North Texas's entrepreneurial market
"There are five major metropolitan areas in Texas and this [Dallas-Fort Worth] is probably the most entrepreneurial," healthcare economist John McCracken, Ph.D. told Healthcare Dive. In addition to community hospitals, he cited numerous physician-owned hospitals, retail and urgent-care clinics and freestanding specialty surgery centers, and strong growth among physician groups—with specialists dominating the market and driving hospital admissions in the area.
"So it's very entrepreneurial, specialist-driven, and financing is available for growth. It's possible we're growing beyond our needs...but there's a lot of experimentation," said McCracken, clinical professor of healthcare management at the University of Texas at Dallas.

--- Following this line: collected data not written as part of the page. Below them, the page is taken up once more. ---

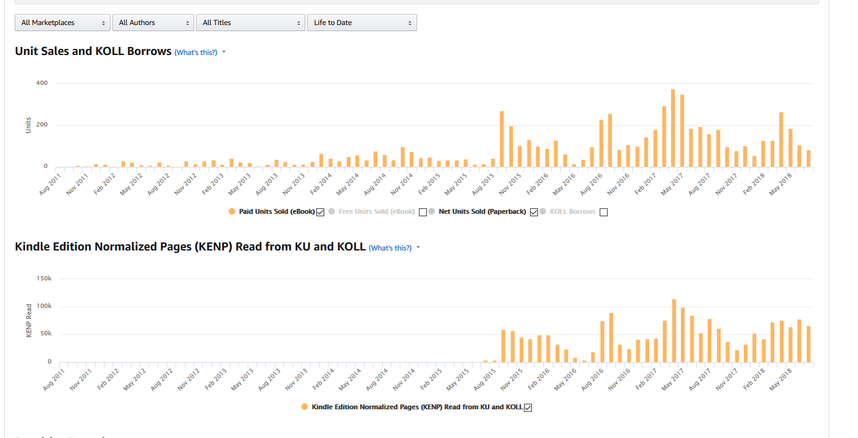Click the orange KENP Read legend dot
The height and width of the screenshot is (438, 858).
click(305, 407)
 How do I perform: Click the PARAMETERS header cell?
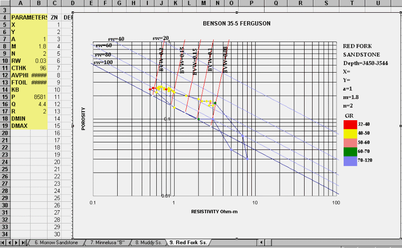point(29,17)
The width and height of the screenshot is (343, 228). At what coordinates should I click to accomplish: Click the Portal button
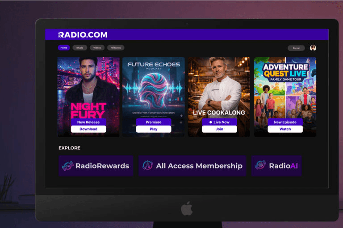(296, 48)
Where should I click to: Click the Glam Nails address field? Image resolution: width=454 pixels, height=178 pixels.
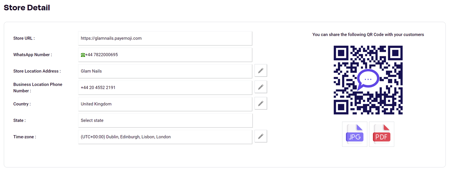[x=165, y=71]
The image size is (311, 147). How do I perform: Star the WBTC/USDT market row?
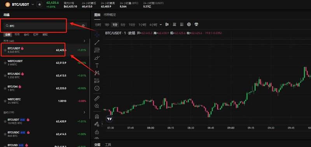coord(5,63)
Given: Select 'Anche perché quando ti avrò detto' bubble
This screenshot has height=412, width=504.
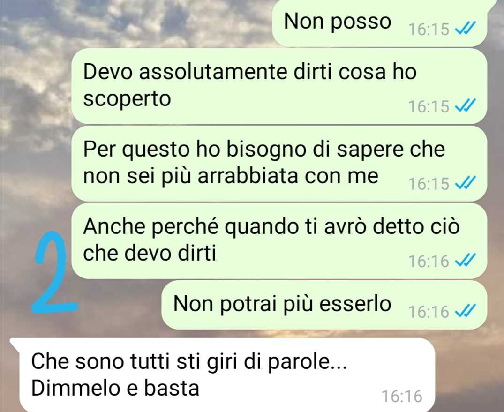Looking at the screenshot, I should click(x=279, y=241).
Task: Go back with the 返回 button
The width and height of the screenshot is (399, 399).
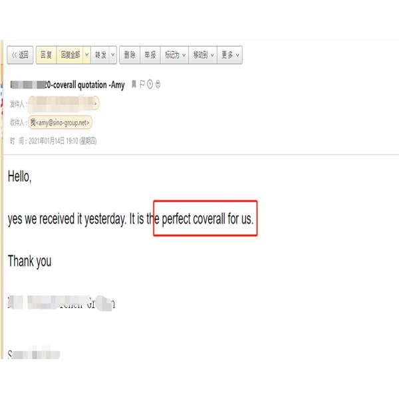Action: [20, 55]
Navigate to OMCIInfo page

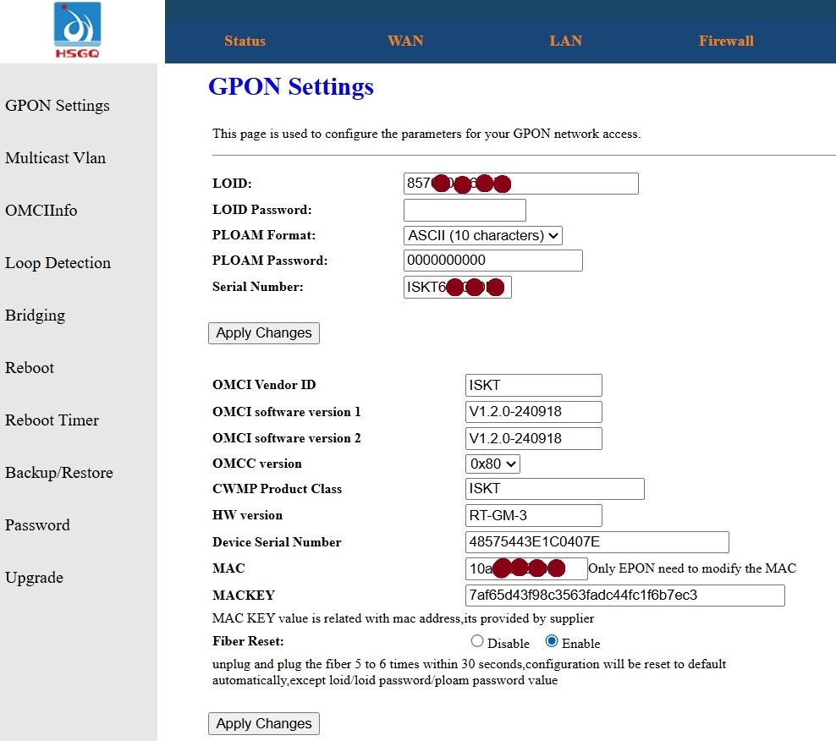click(x=41, y=211)
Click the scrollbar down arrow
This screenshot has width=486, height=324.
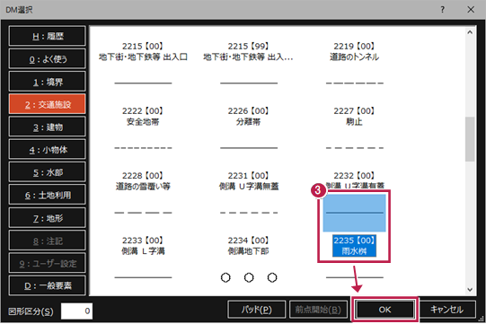pyautogui.click(x=470, y=290)
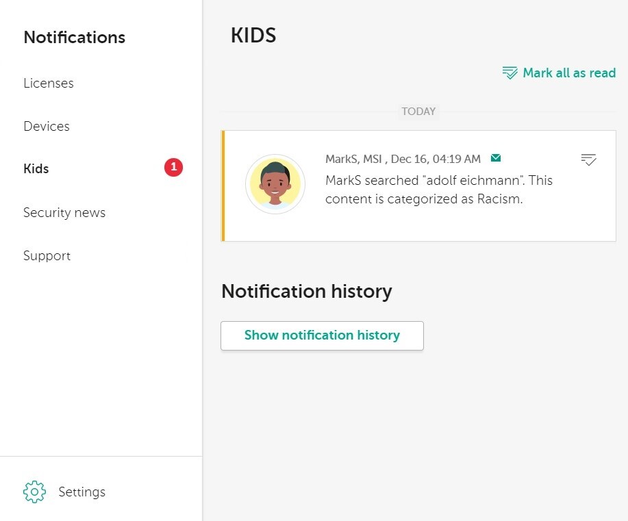Open the Licenses notifications section
This screenshot has width=628, height=521.
pyautogui.click(x=49, y=83)
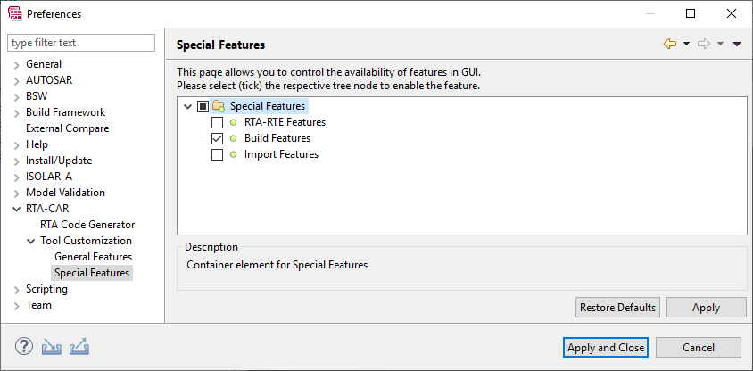Click the Restore Defaults button
The image size is (753, 371).
tap(617, 307)
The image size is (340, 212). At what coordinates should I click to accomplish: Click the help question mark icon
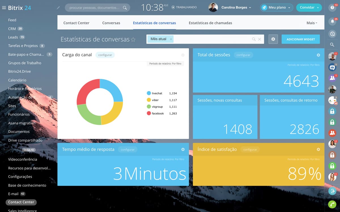click(x=332, y=8)
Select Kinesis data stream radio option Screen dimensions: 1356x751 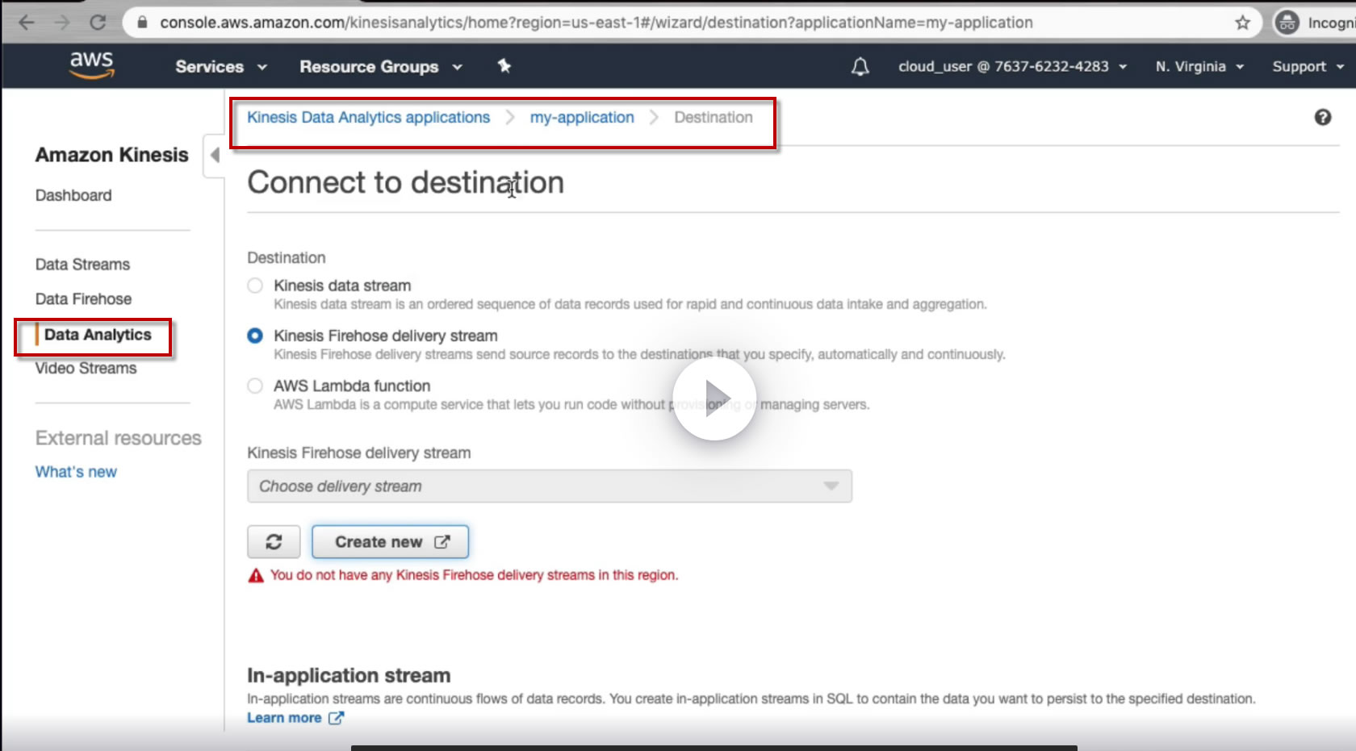tap(255, 286)
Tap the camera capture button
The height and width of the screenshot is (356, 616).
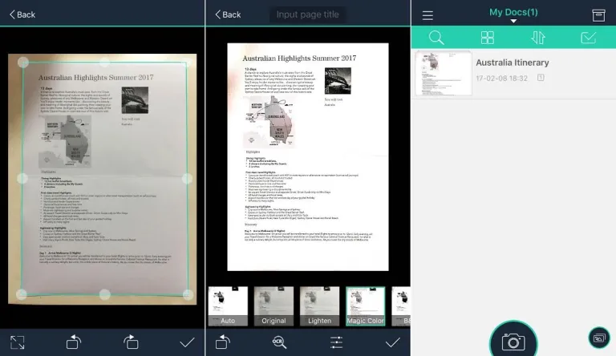(513, 341)
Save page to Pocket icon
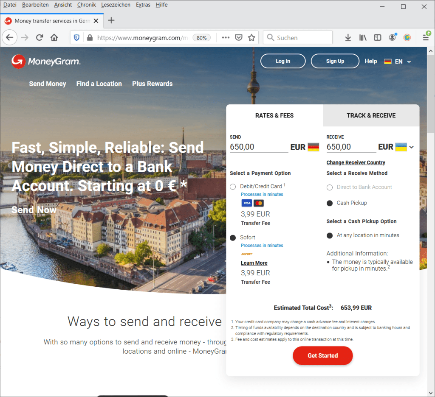This screenshot has width=435, height=397. click(239, 38)
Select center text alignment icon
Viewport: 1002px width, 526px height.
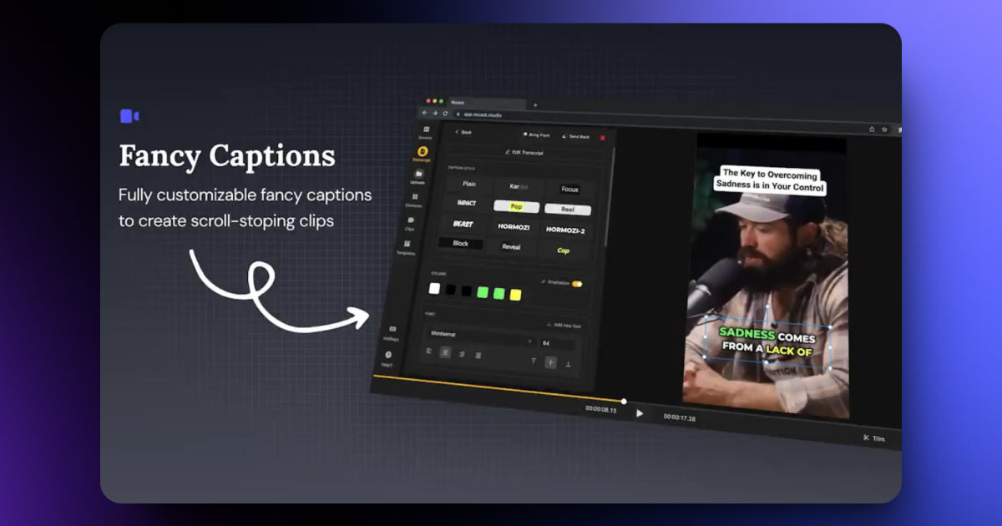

New entrants, such as Walnut Hill, are trying to carve out a portion of the healthcare business, he said, and dominant systems are seeing some of their more profitable markets being taken over. Citing Walnut Hill's listed specialties—including cardiology, imaging, orthopedics and rehabilitation, he said: "They've chosen not to handle the unprofitable services. It's a carve-out of profitable services."
Big healthcare systems "are trying to lock up primary care physicians...and smaller facilities like Walnut Hill are trying to capture patients," McCracken said. "Who's going to be right? The jury is still out on that....I think it will be a decade or more before the market stabilizes" with team-based care organized around patient populations and disease states. He said Walnut Hill will keep watch on developments and align with the "winners"—physicians if they are in charge or health systems if they are leading the ventures.